(Teks yang Diberikan)
--------

DILLI - Tak gentar dengan pertumbuhan ekonomi yang lamban dan kecil, Timor-Leste mulai mengembangkan pariwisata rohani untuk mendorong percepatan pertumbuhan ekonomi negara itu dan mempromosikan devosi kepada umat Katolik Indonesia.
Inisiatif serupa telah diluncurkan di Filipina, negara mayoritas Katolik lainnya di Asia Tenggara.
Gereja Katolik Timor-Leste memulai kampanye pada 19 April bekerja sama dengan pemerintah dengan menyambut rombongan peziarah resmi pertama dari 28 “wisatawan rohani” di bawah skema tersebut.
Anggotanya berasal dari berbagai kalangan termasuk Manuel Vong, Menteri Pariwisata Timor-Leste, para katekis, tokoh umat dari berbagai paroki dan seorang imam.
Kelompok itu melakukan ziarah ke situs-situs religi utama di daerah kantong distrik Oekusi dari 20-24 April.
Etelvina Pinto, 60, seorang katekis di Paroki St Anthonius Dili selama 35 tahun mengatakan dia sebelumnya hanya mendengar tentang Oekusi tetapi tidak pernah berkesempatan berkunjung ke sana.
“Sungguh menakjubkan. Di usia tua saya, saya sungguh merasa diberkati untuk dapat melihat situs dan relikwi dengan mata saya sendiri,” katanya.
“Saya berharap lebih banyak orang, terutama anak-anak muda, akan datang ke tempat-tempat ini sehingga mereka dapat merasakan lebih dekat dengan Tuhan,” kata Pinto.
Rui Manuel, 32, adalah anggota misionaris awam Yesus Kristus, mengatakan sekarang adalah waktu yang tepat bagi pemerintah memanfaatkan pariwisata religi.
“Ziarah spiritual ini semakin memperkuat devosi saya,” katanya.
Luis Barreto, 50, ketua dewan Paroki Theresia dari Kanak-kanak Yesus, pinggiran kota Dili, mengatakan perjalanan rohani selama tiga hari itu hampir sama mengagumkannya dengan ziarah ke Yerusalem.
Dia mengatakan situs religi di Oekusi sama sakralnya dengan umat Katolik Indonesia saat situs religius dan relikwi yang dia kunjungi di Israel selama perjalanan di sana tahun 2013.
“Kedua situs keagamaan ini memiliki suasana sakral yang sama,” katanya kepada ucanews.com. “Satu-satunya perbedaan adalah situs yang ada di Yerusalem ditampilkan dalam Alkitab dan banyak orang tahu tentang situs Yerusalem dan pergi ke sana untuk berdevosi melalui situs-situs tersebut,” katanya.

--------

(Cuplikan Data)
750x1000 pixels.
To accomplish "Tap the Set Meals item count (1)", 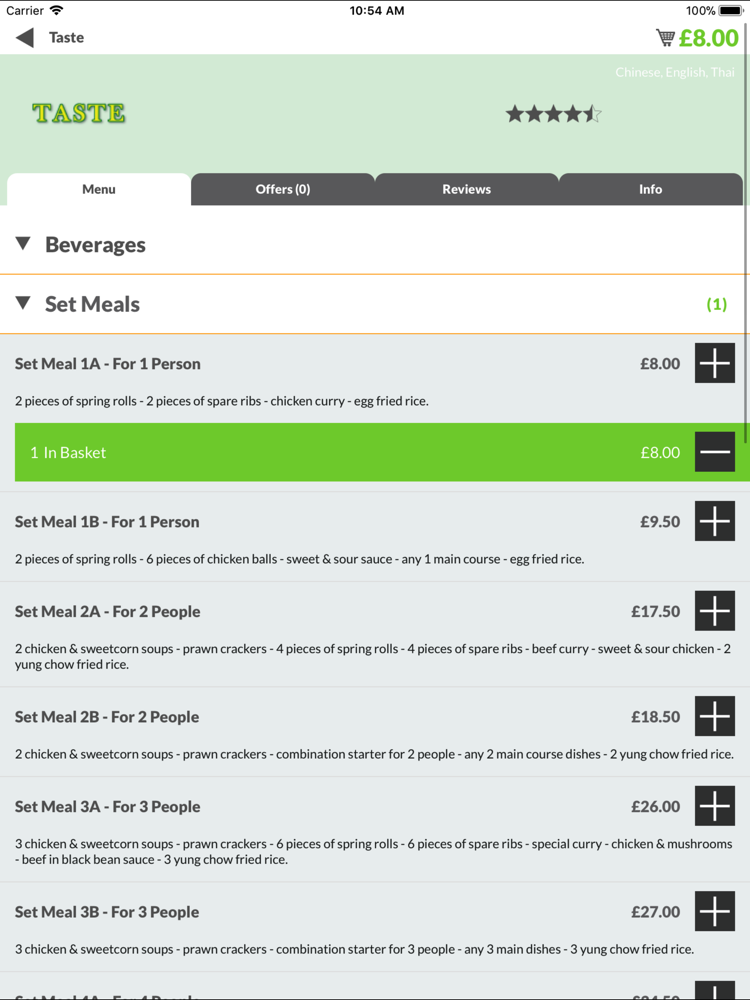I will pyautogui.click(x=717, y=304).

--------

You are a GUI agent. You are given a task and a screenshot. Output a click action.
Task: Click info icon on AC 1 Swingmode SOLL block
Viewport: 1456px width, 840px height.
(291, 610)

--------

Ketik ulang secara persis bagian teks tentang pariwisata rohani di Timor-Leste yang terletak antara "Anggotanya berasal dari" dan "dan seorang imam.", termasuk kedua batas tersebut.

Anggotanya berasal dari berbagai kalangan termasuk Manuel Vong, Menteri Pariwisata Timor-Leste, para katekis, tokoh umat dari berbagai paroki dan seorang imam.